#### Records provided
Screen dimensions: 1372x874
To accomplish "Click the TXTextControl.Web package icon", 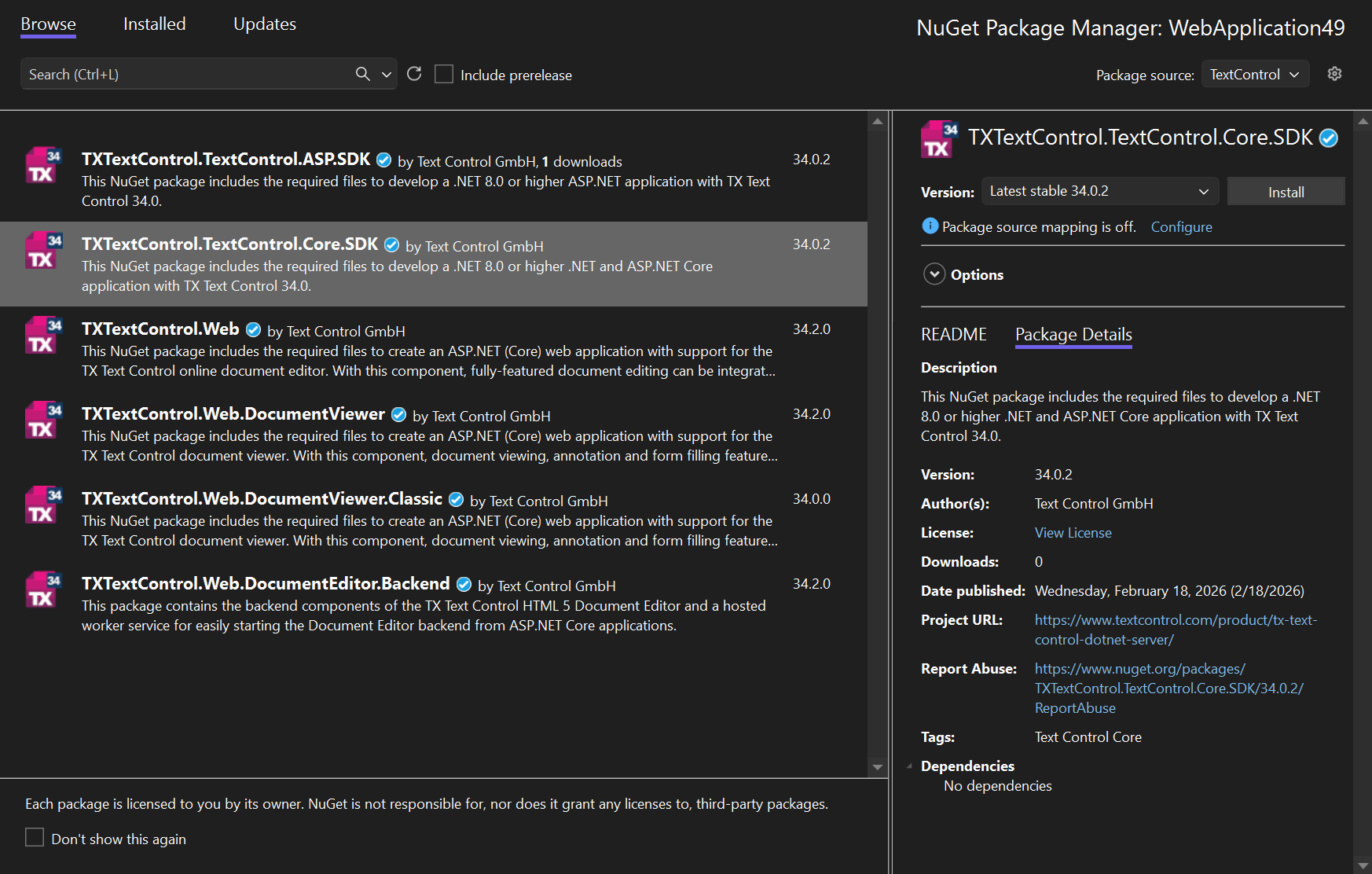I will [x=42, y=335].
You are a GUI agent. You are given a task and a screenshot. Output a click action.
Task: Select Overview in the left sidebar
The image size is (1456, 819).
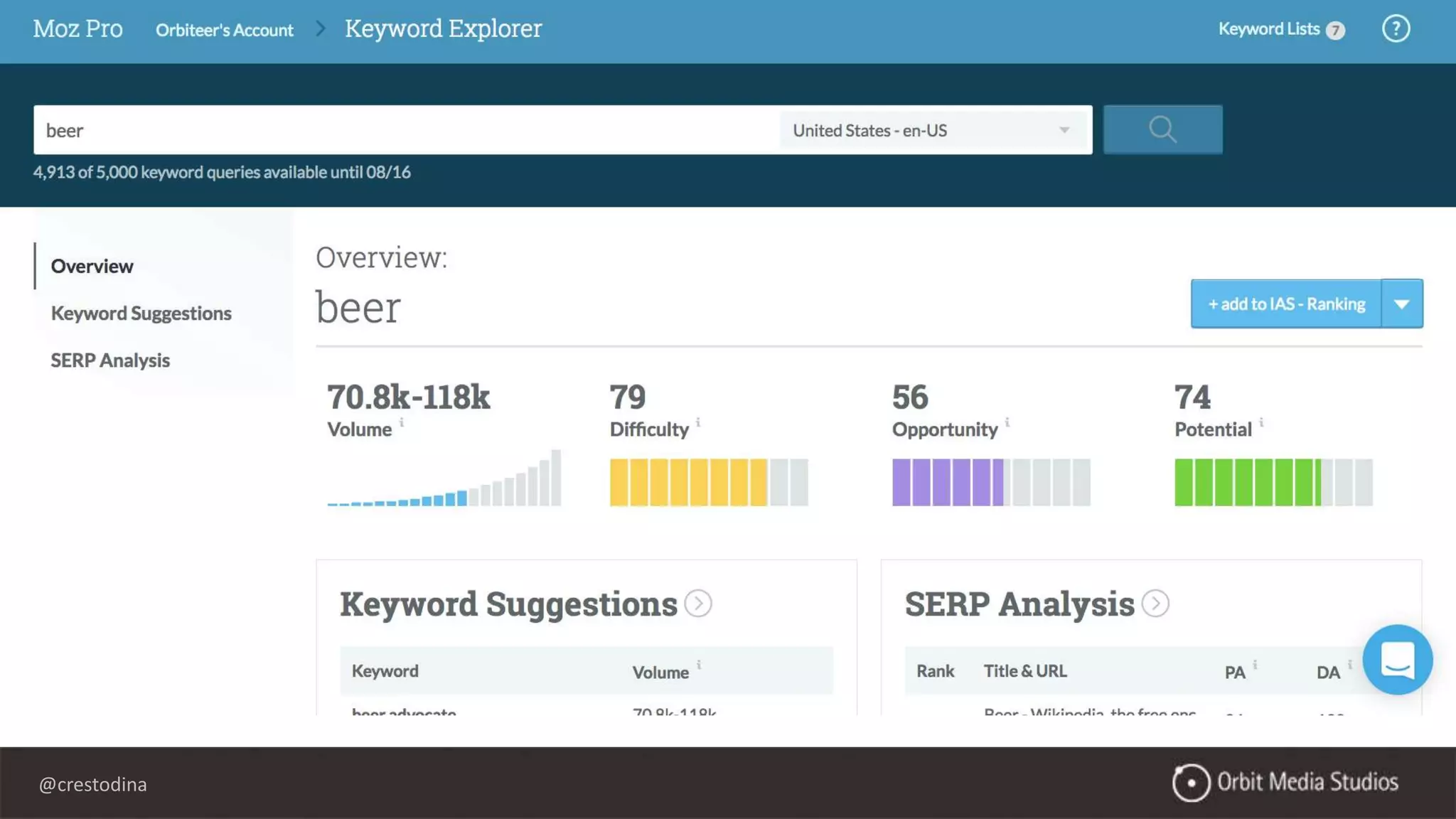[x=92, y=266]
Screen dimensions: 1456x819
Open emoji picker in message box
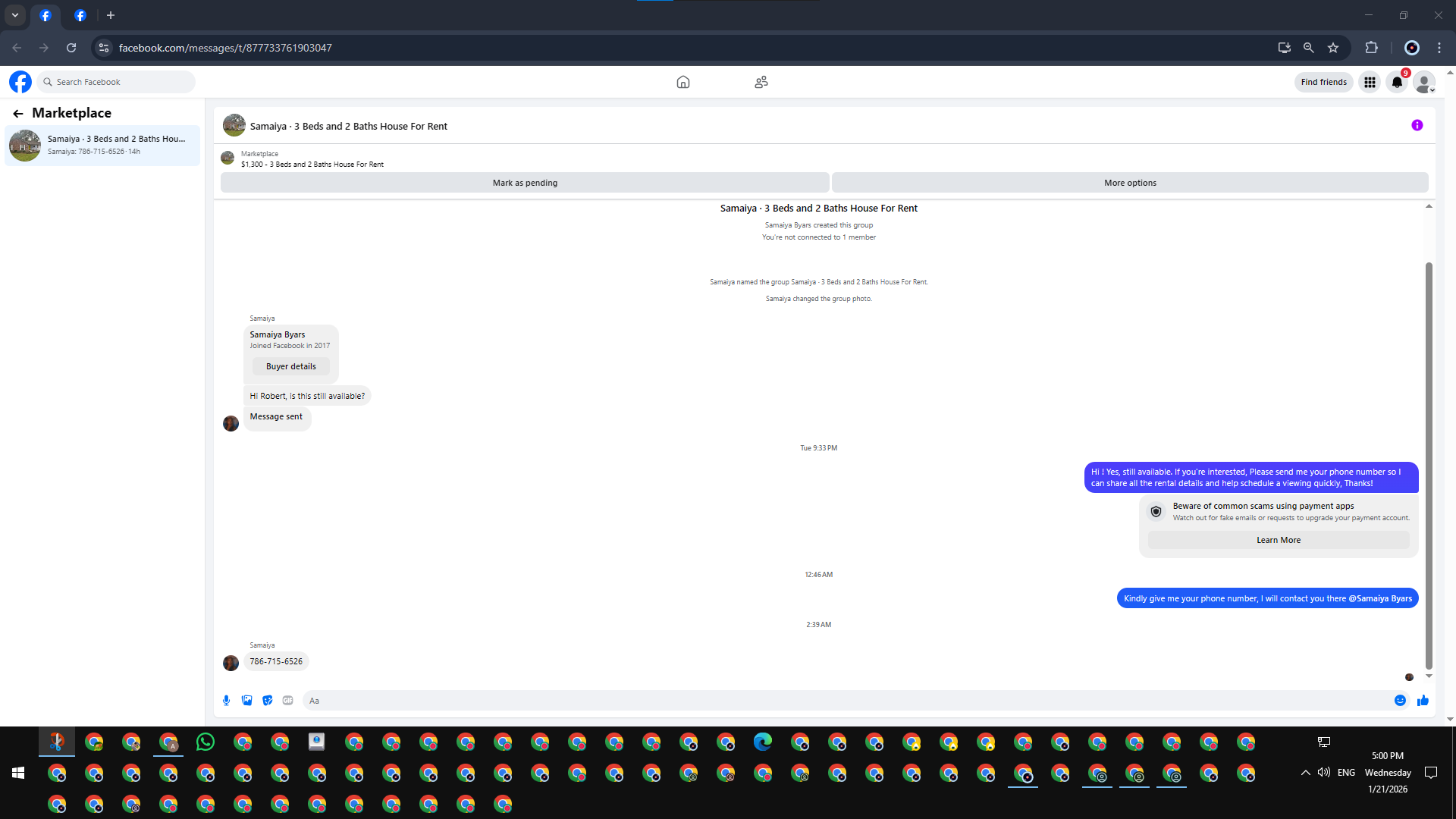(x=1400, y=701)
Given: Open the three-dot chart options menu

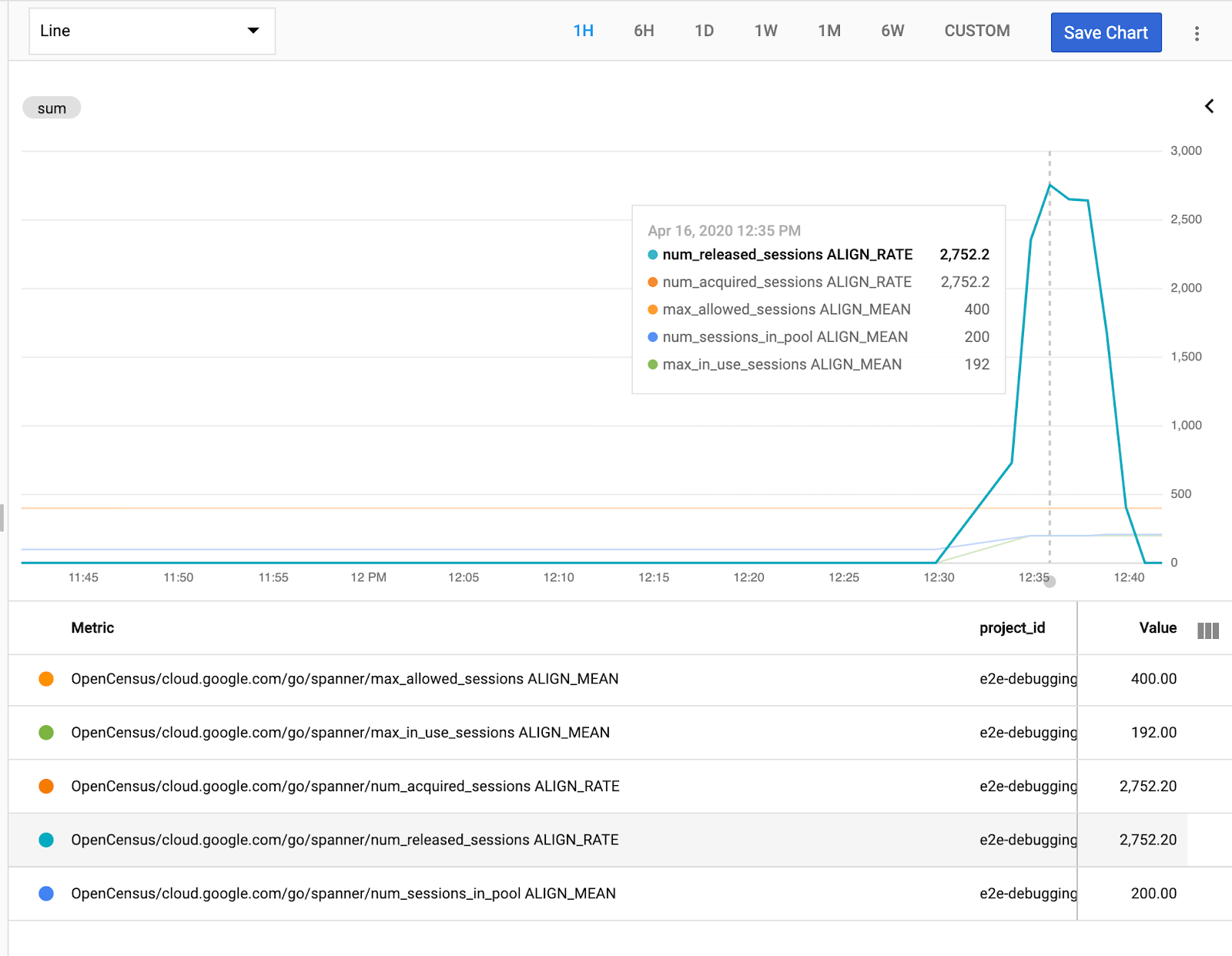Looking at the screenshot, I should [x=1196, y=32].
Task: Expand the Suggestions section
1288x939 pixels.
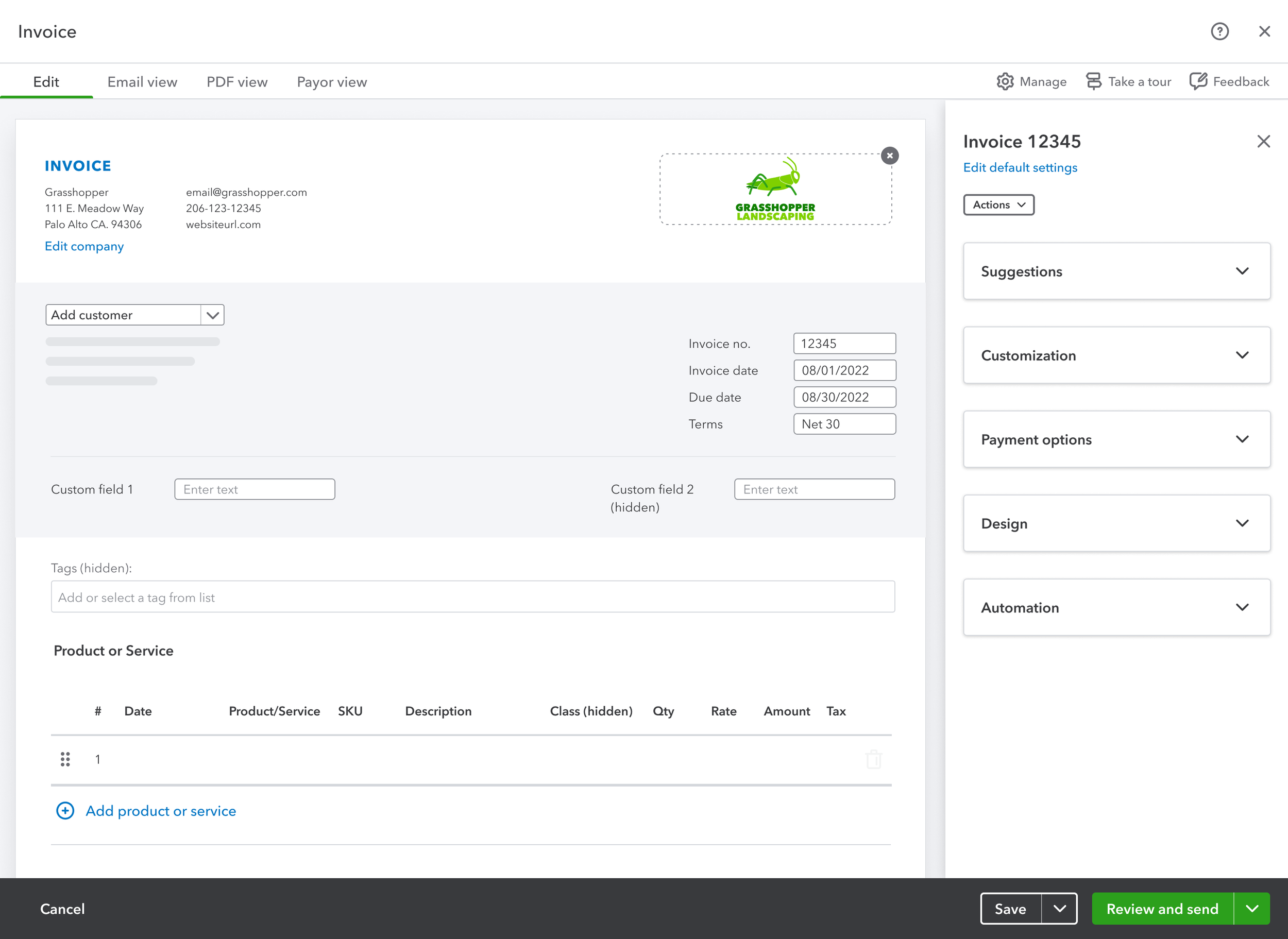Action: coord(1242,271)
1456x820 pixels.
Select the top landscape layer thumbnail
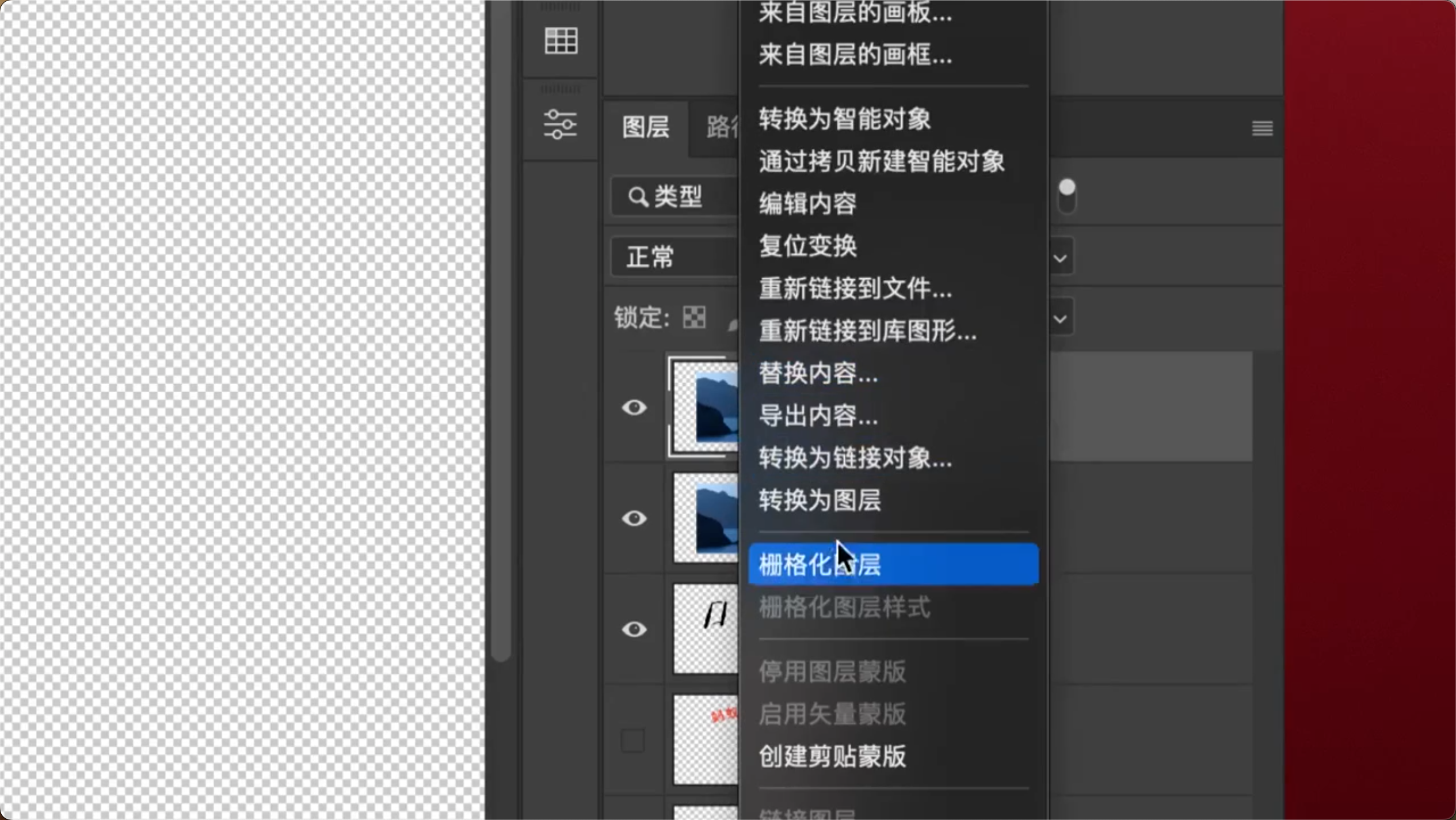click(706, 407)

#### Your goal
Filter the entries above down to the lines that contain the word "dimensions".

#### Answer
Screen dimensions: 1372x874
Screen dimensions: 1456x819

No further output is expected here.